■ TASK DETAILS:
Copy out the lines below character for character, with no changes.

■ RECORDS FOR THIS TASK:
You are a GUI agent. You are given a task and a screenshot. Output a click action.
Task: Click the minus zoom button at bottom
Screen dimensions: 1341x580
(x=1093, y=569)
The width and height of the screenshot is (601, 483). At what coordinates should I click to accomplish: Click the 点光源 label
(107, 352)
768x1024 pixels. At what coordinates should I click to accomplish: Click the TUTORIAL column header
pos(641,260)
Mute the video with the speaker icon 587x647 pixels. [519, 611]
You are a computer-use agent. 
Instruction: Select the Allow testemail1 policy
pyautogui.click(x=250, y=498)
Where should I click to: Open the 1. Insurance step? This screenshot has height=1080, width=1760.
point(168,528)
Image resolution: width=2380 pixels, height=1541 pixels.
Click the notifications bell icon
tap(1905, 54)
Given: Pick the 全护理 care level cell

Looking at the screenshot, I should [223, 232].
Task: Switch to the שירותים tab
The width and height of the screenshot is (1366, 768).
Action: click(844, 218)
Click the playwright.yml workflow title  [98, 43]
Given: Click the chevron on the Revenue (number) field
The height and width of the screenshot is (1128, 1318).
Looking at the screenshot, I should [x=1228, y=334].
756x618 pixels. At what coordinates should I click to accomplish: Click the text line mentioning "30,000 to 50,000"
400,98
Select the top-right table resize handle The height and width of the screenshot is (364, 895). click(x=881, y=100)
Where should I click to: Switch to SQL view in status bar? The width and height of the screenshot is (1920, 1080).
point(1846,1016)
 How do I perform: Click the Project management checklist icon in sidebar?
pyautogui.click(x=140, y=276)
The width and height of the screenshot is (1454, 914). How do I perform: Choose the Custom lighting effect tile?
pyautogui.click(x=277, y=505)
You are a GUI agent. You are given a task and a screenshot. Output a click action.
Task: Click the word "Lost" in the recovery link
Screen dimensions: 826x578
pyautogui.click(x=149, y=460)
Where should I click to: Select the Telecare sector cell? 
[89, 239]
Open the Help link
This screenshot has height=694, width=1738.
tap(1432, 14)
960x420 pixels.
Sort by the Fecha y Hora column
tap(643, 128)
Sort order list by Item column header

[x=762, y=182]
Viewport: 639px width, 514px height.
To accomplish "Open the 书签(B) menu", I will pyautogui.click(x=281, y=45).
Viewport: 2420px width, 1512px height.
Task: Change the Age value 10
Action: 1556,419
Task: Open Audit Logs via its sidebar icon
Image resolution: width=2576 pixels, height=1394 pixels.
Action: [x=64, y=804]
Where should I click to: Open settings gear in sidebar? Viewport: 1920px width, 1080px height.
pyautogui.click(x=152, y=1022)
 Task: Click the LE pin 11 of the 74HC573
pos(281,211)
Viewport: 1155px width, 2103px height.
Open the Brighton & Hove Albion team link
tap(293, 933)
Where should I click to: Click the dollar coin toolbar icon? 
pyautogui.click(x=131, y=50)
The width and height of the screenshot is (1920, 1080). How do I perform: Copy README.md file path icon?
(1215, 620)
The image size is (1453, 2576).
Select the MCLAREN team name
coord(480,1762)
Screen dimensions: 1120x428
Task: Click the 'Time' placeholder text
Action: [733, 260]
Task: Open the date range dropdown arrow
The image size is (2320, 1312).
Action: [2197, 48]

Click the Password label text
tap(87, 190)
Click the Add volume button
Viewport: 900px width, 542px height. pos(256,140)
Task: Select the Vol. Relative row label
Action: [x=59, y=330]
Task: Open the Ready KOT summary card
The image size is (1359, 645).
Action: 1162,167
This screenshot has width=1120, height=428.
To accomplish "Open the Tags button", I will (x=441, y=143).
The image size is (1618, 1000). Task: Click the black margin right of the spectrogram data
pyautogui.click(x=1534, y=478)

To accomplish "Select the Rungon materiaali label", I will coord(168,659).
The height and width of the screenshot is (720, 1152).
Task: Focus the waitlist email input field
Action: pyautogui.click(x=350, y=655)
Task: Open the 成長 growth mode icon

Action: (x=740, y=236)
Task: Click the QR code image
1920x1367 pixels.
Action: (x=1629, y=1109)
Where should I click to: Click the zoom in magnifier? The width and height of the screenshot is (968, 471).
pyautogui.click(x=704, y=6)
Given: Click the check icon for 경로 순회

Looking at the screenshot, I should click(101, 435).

■ OUTPUT BELOW:
You are a GUI agent. You are given a task and a screenshot. Output a click action.
Task: Click the minus zoom button at bottom
Screen dimensions: 1341x580
(x=1093, y=569)
The width and height of the screenshot is (601, 483). At what coordinates should I click to accomplish: Click the 点光源 label
(107, 352)
768x1024 pixels. At what coordinates should I click to accomplish: Click the TUTORIAL column header
pos(641,260)
Mute the video with the speaker icon 587x647 pixels. [519, 611]
You are a computer-use agent. 
Instruction: Select the Allow testemail1 policy
pyautogui.click(x=250, y=498)
Where should I click to: Open the 1. Insurance step? This screenshot has height=1080, width=1760.
point(168,528)
Image resolution: width=2380 pixels, height=1541 pixels.
Click the notifications bell icon
tap(1905, 54)
Given: Pick the 全护理 care level cell

Looking at the screenshot, I should [223, 232].
Task: Switch to the שירותים tab
The width and height of the screenshot is (1366, 768).
Action: click(844, 218)
Click the playwright.yml workflow title  [98, 43]
Given: Click the chevron on the Revenue (number) field
The height and width of the screenshot is (1128, 1318).
Looking at the screenshot, I should [x=1228, y=334].
756x618 pixels. At what coordinates should I click to accomplish: Click the text line mentioning "30,000 to 50,000"
400,98
Select the top-right table resize handle The height and width of the screenshot is (364, 895). click(x=881, y=100)
Where should I click to: Switch to SQL view in status bar? The width and height of the screenshot is (1920, 1080).
point(1846,1016)
 How do I perform: Click the Project management checklist icon in sidebar?
pyautogui.click(x=140, y=276)
The width and height of the screenshot is (1454, 914). How do I perform: Choose the Custom lighting effect tile?
pyautogui.click(x=277, y=505)
You are a GUI agent. You are given a task and a screenshot. Output a click action.
Task: Click the word "Lost" in the recovery link
Screen dimensions: 826x578
pyautogui.click(x=149, y=460)
Where should I click to: Select the Telecare sector cell? 
[89, 239]
Open the Help link
This screenshot has height=694, width=1738.
tap(1432, 14)
960x420 pixels.
Sort by the Fecha y Hora column
tap(643, 128)
Sort order list by Item column header

[x=762, y=182]
Viewport: 639px width, 514px height.
To accomplish "Open the 书签(B) menu", I will pyautogui.click(x=281, y=45).
Viewport: 2420px width, 1512px height.
Task: Change the Age value 10
Action: 1556,419
Task: Open Audit Logs via its sidebar icon
Image resolution: width=2576 pixels, height=1394 pixels.
Action: [x=64, y=804]
Where should I click to: Open settings gear in sidebar? Viewport: 1920px width, 1080px height.
pyautogui.click(x=152, y=1022)
 Task: Click the LE pin 11 of the 74HC573
pos(281,211)
Viewport: 1155px width, 2103px height.
Open the Brighton & Hove Albion team link
tap(293, 933)
Where should I click to: Click the dollar coin toolbar icon? 
pyautogui.click(x=131, y=50)
The width and height of the screenshot is (1920, 1080). How do I perform: Copy README.md file path icon?
(1215, 620)
The image size is (1453, 2576).
Select the MCLAREN team name
coord(480,1762)
Screen dimensions: 1120x428
Task: Click the 'Time' placeholder text
Action: [733, 260]
Task: Open the date range dropdown arrow
The image size is (2320, 1312).
Action: [2197, 48]

Click the Password label text
tap(87, 190)
Click the Add volume button
Viewport: 900px width, 542px height. pos(256,140)
Task: Select the Vol. Relative row label
Action: [x=59, y=330]
Task: Open the Ready KOT summary card
The image size is (1359, 645).
Action: 1162,167
This screenshot has width=1120, height=428.
To accomplish "Open the Tags button", I will (x=441, y=143).
The image size is (1618, 1000). Task: Click the black margin right of the spectrogram data
pyautogui.click(x=1534, y=478)

To accomplish "Select the Rungon materiaali label", I will coord(168,659).
The height and width of the screenshot is (720, 1152).
Task: Focus the waitlist email input field
Action: pyautogui.click(x=350, y=655)
Task: Open the 成長 growth mode icon

Action: (x=740, y=236)
Task: Click the QR code image
1920x1367 pixels.
Action: (x=1629, y=1109)
Where should I click to: Click the zoom in magnifier? The width and height of the screenshot is (968, 471).
pyautogui.click(x=704, y=6)
Given: Click the check icon for 경로 순회

Looking at the screenshot, I should click(101, 435).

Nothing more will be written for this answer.